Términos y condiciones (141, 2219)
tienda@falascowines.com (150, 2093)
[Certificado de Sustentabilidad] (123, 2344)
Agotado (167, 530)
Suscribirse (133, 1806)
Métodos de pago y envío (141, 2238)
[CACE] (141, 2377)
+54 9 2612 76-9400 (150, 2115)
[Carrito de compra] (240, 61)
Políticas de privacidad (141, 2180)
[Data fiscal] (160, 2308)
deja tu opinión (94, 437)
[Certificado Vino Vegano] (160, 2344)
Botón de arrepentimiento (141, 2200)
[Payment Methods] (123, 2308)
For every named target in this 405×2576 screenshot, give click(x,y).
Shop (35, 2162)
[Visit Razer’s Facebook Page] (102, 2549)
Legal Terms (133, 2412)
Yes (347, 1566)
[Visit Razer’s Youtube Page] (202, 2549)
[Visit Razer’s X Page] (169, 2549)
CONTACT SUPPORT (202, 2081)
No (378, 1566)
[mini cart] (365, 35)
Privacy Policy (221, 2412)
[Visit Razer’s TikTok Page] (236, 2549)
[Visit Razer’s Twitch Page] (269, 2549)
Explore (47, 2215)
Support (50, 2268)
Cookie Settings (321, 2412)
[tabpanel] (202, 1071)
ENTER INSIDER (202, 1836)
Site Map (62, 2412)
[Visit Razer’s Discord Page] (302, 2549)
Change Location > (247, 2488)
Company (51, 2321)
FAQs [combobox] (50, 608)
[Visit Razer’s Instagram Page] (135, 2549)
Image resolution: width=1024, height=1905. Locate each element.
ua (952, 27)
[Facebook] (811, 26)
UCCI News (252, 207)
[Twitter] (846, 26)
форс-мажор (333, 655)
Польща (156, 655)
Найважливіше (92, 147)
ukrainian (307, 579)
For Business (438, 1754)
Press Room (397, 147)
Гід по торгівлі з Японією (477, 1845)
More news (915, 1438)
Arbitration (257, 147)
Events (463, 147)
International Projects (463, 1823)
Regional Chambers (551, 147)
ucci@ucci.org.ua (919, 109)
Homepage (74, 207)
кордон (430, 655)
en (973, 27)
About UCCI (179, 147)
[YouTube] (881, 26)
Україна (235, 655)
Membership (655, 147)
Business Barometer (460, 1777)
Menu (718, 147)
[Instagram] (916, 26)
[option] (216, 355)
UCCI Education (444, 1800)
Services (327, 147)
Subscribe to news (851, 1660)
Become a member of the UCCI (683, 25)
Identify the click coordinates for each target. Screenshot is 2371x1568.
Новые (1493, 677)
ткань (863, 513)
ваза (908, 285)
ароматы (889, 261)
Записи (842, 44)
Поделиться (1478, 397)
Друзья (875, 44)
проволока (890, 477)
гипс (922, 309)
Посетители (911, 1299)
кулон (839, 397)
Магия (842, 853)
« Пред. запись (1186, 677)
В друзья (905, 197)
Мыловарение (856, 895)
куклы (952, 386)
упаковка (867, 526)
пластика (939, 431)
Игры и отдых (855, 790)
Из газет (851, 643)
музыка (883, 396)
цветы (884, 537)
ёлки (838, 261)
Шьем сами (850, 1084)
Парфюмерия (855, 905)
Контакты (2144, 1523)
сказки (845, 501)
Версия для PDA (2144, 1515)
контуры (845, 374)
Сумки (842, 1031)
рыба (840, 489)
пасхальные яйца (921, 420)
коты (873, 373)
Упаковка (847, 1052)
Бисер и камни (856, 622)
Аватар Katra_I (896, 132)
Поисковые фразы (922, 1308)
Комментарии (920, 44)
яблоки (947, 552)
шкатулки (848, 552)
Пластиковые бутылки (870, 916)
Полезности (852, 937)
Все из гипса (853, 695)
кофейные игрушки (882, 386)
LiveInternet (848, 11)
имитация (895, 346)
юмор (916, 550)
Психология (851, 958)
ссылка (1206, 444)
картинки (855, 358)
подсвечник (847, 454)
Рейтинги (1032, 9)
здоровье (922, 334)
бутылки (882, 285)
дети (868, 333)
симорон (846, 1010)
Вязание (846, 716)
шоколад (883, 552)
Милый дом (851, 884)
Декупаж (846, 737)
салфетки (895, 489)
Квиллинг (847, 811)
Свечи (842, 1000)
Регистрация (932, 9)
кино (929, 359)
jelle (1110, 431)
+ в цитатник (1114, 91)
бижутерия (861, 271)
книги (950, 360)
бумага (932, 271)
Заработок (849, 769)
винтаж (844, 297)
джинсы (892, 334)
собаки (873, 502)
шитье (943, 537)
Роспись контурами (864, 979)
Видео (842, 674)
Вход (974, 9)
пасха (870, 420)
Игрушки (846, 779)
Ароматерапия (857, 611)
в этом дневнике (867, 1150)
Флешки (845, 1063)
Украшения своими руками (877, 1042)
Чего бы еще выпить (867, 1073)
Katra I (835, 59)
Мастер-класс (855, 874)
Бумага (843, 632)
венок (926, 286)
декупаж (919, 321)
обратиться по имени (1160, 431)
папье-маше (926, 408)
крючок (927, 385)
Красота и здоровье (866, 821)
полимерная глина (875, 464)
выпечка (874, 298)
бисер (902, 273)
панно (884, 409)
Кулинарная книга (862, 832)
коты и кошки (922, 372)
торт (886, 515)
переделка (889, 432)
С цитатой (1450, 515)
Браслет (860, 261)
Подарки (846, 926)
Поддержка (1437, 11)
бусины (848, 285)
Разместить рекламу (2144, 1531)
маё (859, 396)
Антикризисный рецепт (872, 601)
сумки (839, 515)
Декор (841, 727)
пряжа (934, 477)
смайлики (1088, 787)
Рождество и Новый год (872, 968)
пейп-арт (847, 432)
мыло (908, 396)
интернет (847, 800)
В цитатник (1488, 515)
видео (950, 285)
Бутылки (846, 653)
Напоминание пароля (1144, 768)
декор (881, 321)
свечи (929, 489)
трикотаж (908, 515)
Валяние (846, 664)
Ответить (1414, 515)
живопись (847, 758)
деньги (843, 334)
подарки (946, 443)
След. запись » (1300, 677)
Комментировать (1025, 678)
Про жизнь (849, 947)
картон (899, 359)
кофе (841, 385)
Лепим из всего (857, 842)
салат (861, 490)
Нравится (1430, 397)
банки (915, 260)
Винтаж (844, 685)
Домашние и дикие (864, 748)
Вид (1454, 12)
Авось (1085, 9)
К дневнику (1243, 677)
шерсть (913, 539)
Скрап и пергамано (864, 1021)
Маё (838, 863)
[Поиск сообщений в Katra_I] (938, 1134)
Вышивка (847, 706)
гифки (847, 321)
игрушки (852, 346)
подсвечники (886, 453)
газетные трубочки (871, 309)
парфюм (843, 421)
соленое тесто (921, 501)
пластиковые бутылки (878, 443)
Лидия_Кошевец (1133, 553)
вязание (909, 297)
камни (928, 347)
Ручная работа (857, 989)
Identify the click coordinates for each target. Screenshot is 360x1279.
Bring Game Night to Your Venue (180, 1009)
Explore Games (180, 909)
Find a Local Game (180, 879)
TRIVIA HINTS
----
» **PROBLEM DETAILS**: In the listing above, find the line with "[Visit Razer’s TikTok Page] (236, 2549)" and the line with "FAQs [combobox] (50, 608)". Output those two lines and every line between them, exactly as written.

» **ANSWER TO THE PROBLEM**:
[Visit Razer’s TikTok Page] (236, 2549)
[Visit Razer’s Twitch Page] (269, 2549)
Explore (47, 2215)
Support (50, 2268)
Cookie Settings (321, 2412)
[tabpanel] (202, 1071)
ENTER INSIDER (202, 1836)
Site Map (62, 2412)
[Visit Razer’s Discord Page] (302, 2549)
Change Location > (247, 2488)
Company (51, 2321)
FAQs [combobox] (50, 608)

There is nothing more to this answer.